Gender Equity Essential for Singapore’s Next Lap
AWARE-NUSS conference calls for Constitution to prohibit gender discrimination and quota set for women in Parliament
Singapore, March 8th 2011 – For all the progress made in the last 25 years, gender discrimination still exists in Singapore today. This was the unanimous view of the 200 or so participants at the Women’s Choices, Women’s Lives: Shaping the Next 25 Years conference held on Sat 5 march.
This discrimination must be eradicated and gender equity achieved if Singapore is to truly flourish in the next 25 years and if the challenges of the low fertility rate and the ageing population are to be tackled effectively, the conference participants agreed.
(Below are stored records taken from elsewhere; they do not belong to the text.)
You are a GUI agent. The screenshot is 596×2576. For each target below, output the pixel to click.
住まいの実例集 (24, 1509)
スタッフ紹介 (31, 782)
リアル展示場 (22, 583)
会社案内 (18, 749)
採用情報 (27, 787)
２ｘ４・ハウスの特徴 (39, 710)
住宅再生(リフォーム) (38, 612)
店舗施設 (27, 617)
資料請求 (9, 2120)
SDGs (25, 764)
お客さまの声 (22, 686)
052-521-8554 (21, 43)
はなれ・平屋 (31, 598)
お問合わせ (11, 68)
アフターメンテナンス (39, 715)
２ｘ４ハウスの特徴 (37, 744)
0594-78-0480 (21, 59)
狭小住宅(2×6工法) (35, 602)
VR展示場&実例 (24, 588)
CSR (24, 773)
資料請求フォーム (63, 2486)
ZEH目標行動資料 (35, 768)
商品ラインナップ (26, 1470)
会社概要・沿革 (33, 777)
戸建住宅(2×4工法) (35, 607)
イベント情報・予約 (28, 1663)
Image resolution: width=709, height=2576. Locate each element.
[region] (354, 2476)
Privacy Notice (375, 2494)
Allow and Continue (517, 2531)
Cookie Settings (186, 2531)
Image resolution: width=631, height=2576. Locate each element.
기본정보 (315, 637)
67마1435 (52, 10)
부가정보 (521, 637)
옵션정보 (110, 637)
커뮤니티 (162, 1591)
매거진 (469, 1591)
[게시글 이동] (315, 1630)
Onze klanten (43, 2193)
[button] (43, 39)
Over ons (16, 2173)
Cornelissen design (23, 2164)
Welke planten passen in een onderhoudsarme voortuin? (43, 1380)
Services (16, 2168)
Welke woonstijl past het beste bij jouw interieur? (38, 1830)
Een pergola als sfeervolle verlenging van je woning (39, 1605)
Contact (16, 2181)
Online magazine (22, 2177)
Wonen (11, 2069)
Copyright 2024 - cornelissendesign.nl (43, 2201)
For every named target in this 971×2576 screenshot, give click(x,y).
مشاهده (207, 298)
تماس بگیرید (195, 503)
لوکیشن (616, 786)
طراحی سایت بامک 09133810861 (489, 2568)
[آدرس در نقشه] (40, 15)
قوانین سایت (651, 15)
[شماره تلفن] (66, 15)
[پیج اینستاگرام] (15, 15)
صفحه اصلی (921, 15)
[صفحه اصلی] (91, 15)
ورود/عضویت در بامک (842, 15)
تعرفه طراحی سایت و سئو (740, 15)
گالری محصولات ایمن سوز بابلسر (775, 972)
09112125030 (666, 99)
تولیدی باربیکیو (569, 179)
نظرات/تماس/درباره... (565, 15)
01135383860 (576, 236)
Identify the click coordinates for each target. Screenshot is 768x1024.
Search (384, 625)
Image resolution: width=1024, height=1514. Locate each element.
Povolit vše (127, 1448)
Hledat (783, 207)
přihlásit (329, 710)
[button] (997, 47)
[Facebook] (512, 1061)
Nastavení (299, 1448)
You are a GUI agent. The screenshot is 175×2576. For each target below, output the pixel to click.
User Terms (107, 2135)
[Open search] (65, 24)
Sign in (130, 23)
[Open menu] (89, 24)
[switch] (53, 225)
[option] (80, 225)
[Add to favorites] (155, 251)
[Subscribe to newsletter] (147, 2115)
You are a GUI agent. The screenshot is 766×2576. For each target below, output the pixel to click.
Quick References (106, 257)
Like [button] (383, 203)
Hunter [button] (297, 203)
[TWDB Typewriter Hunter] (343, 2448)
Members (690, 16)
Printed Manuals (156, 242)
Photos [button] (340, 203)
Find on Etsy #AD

The conference, organised by AWARE and the National University of Singapore Society, was a reprise of the eponymous 1984 NUSS forum which led to the founding of AWARE. It marked both the close of AWARE’s 25th anniversary celebrations and the 100th anniversary of International Women’s Day on March 8th.
Following presentations by Singapore’s leading feminists, participants took part in facilitated group discussions and drew up a gender equity wish list to present to policy makers.
The key recommendations to policy makers are:
- A quota of 30 per cent be set for women in Parliament as recommended by the Convention on the Elimination of All Forms of Discrimination Against Women (CEDAW), which was ratified by Singapore in 1995.
- The Singapore Constitution be amended to prohibit gender discrimination.
- All policies and legislation be reviewed and all gender discriminatory laws, policies and practices be removed or replaced with laws, policies and practices that promote an equitable and sustainable work-life balance for both women and men.
- Gender studies be added to the core curriculum for all students, and in the Civil Service.
- Budgetary allocations to health care be increased significantly so as to ensure the good health of older people.
- Care-giving (of the young and the elderly) should be recognised as a gender-neutral skill, and the quality of, and access to, care facilities and services for children, elderly and the disabled should be improved
Recommendations were also made for corporations and civil society, as well as individual men and women, to consider. The main ones are:
7. Employers should adopt non-discriminatory policies and practices as part of their organisations’ corporate culture, including zero tolerance of sexual harassment.
8. Employers should optimise flexibility for employees in terms of workplace and working hours, based on the understanding that productivity is enhanced by workers who are able to sustain a supportive work-life balance.
9. Civil society organisations, including trade unions, NGOs and VWOs, should systematically monitor and make known the impact on women of discriminatory policies, laws and practices, especially those in the vulnerable groups such as older women, disabled or minority women, and women in the lower-income group.
10. Individual men and women should seek to build equal partnerships in all spheres of life, including the workplace and the home, with shared responsibilities for the care of the young and the old.